The outlook for Thailand's economy this year is the most dire in Asia given its reliance on exports and tourism, both of which have suffered heavy blows amid the Covid-19 outbreak.
BANGKOK (Aug 17): Thailand's economy contracted the most in more than two decades, deepening its recession as the nation's key drivers of trade and tourism remain hobbled by the global coronavirus pandemic.
Gross domestic product (GDP) shrank 12.2% from a year ago, the National Economic and Social Development Council said today, its biggest decline since the Asian financial crisis in 1998. The figure was not quite as bad as the median estimate of a 13% contraction in a Bloomberg survey of economists.
The outlook for Thailand's economy this year is the most dire in Asia given its reliance on exports and tourism, both of which have suffered heavy blows amid the Covid-19 outbreak. The pain has been compounded by the strong baht, which gained more than 6% in the the April-June quarter, the second-best performing currency in Asia tracked by Bloomberg.

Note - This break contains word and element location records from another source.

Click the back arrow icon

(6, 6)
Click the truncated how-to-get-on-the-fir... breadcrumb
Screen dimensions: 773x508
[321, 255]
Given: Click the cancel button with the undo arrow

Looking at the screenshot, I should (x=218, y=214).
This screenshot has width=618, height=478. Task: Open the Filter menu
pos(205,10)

"We are concerned about the economy, especially employment, bad debts" and small and medium enterprises, said Thosaporn Sirisumphand, secretary general of the economic council. "Government spending will remain the key economic driver this year, as all other drivers remain weak."
The council cut its full-year forecast to a 7.3%-7.8% contraction, from an earlier estimate of a 5%-6% fall. That forecast, which assumes the virus outbreak is contained in the fourth quarter of the year and there is no big second wave, is better than the 8.1% fall seen by the country's central bank and the 8.5% decline the Finance Ministry expects.

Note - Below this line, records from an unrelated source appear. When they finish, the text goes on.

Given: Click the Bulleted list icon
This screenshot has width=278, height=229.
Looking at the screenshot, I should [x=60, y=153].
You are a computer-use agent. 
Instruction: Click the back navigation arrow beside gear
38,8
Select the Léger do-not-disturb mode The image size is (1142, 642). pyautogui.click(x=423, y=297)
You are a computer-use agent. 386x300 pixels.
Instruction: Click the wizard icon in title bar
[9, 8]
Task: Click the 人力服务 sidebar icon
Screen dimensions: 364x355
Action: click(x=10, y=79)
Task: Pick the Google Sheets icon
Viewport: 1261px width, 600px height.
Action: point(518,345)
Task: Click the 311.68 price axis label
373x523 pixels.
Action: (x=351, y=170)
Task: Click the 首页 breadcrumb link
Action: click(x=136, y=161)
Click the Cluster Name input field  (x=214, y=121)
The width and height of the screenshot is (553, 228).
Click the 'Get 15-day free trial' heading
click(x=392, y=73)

"The worst is likely over, but there is still no reason to pop the champagne yet," said Howie Lee, economist at Oversea-Chinese Banking Corp in Singapore. "From here we expect the pace of economic recovery to be gradual, with many challenges still facing the Thai economy."

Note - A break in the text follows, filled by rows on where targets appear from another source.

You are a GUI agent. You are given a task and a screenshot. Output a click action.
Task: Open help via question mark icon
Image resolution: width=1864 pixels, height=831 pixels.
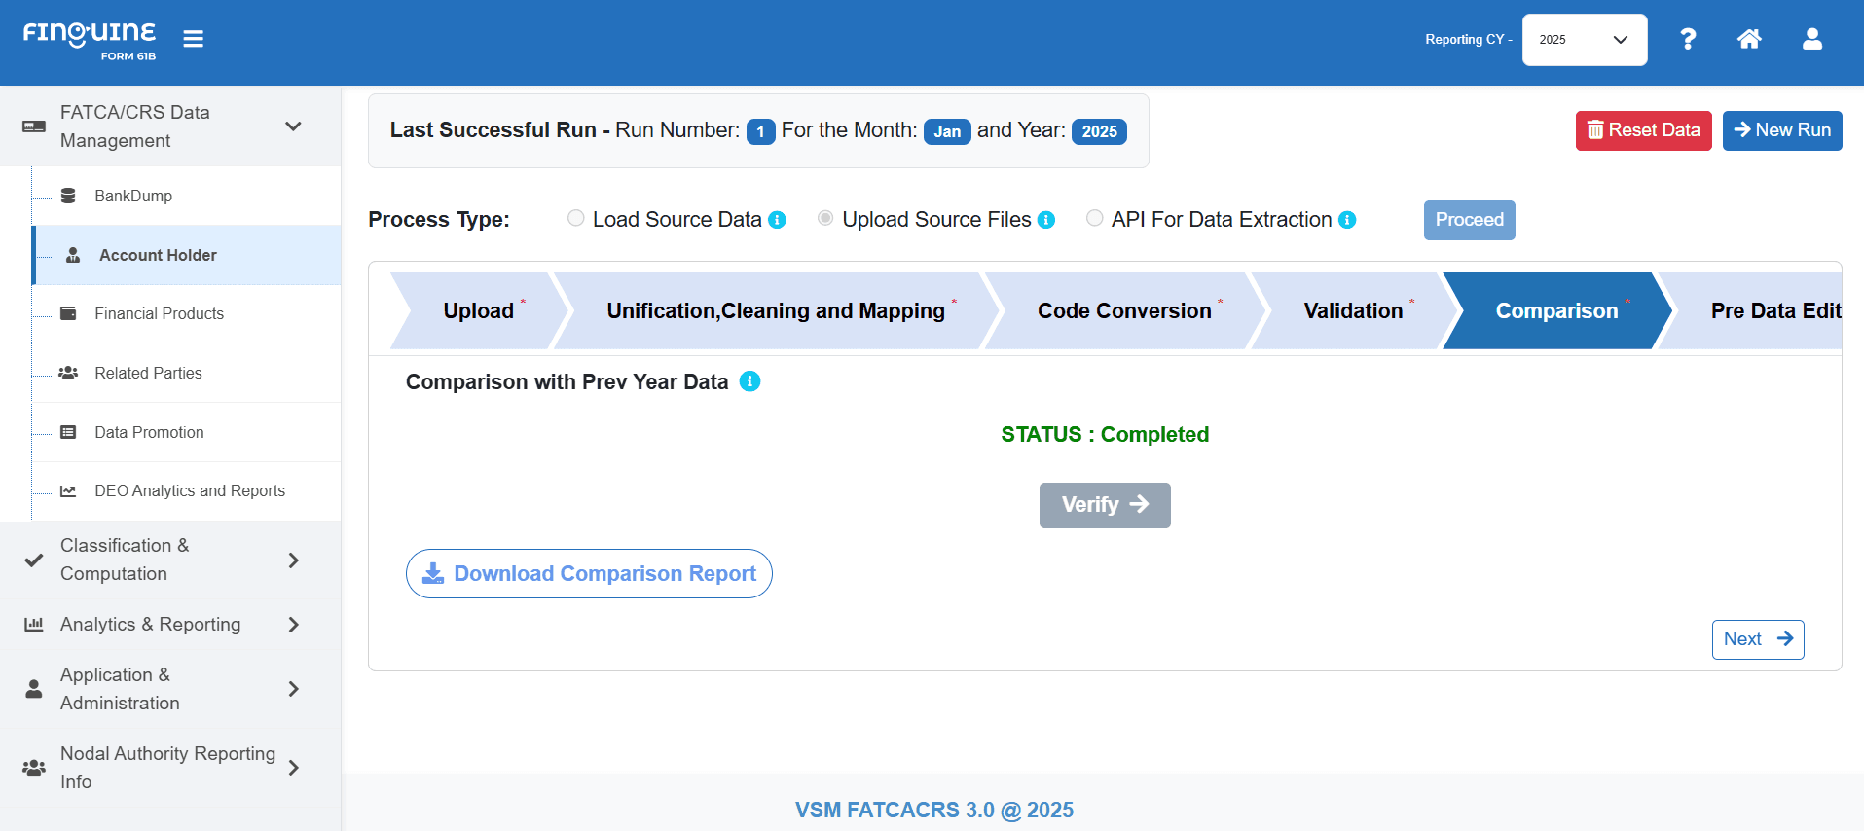tap(1688, 39)
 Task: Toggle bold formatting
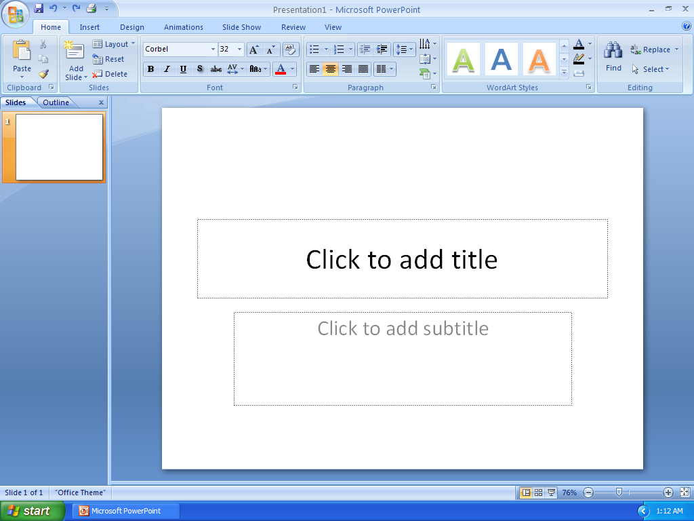tap(151, 69)
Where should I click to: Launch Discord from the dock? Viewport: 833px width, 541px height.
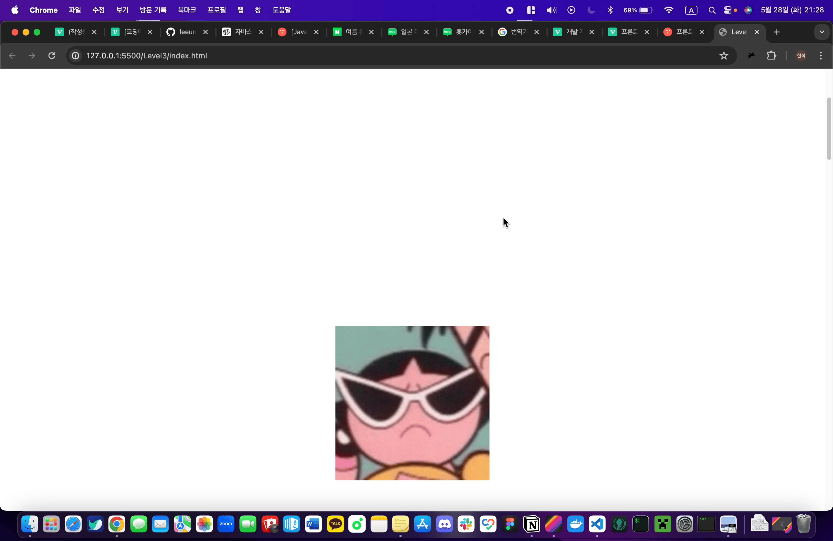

In a separate briefing today, Supattanapong Punmeechaow, the energy minister and deputy prime minister in charge of the economy, said the government will establish a centre focusing on economic revival, including representatives from government agencies and the private sector.
The baht fell 0.2% to 31.182 per dollar after the data. The benchmark stock index fell 0.4%, reversing an earlier gain.
Today's data reflect the fact that the economy was shut for part of the second quarter, and borders remain closed to most foreigners. The government has gradually eased restrictions on domestic movement since May, and almost all businesses can now open.
The government, which has announced US$60 billion in stimulus, is in the midst of changing its economic team. New Finance Minister Predee Daochai will need to work with Sethaput Suthiwart-Narueput, who will take over as central bank governor on Oct 1, to coordinate fiscal and monetary policy.
Anti-government protests, mainly by young people, are starting to gain momentum and add to uncertainty. More than 10,000 people rallied in Bangkok yesterday, one of the biggest gatherings yet as protesters demand an end to the military-led administration and call for the monarchy's powers to be reined in.
"Notwithstanding the expected prolonged slump in tourism, the recent unrest in Thailand may also dampen investor sentiment, in addition to the already-fragile consumption trend," OCBC's Lee said.
Other key points from the briefing:
• GDP fell a seasonally adjusted 9.7% in the second quarter compared with the previous three months, the council said today, better than the median estimate of an 11.2% contraction in a Bloomberg survey.
• Exports are expected to decline 10% this year.
• Second-quarter unemployment was 1.95%, its highest level since 2009 and double the normal rate. Another 1.8 million workers may be at risk of losing their jobs.
• More than 300 billion baht in government cash handouts helped keep consumption afloat.
• The government will roll out more aid for business, workers, and exports in coming months.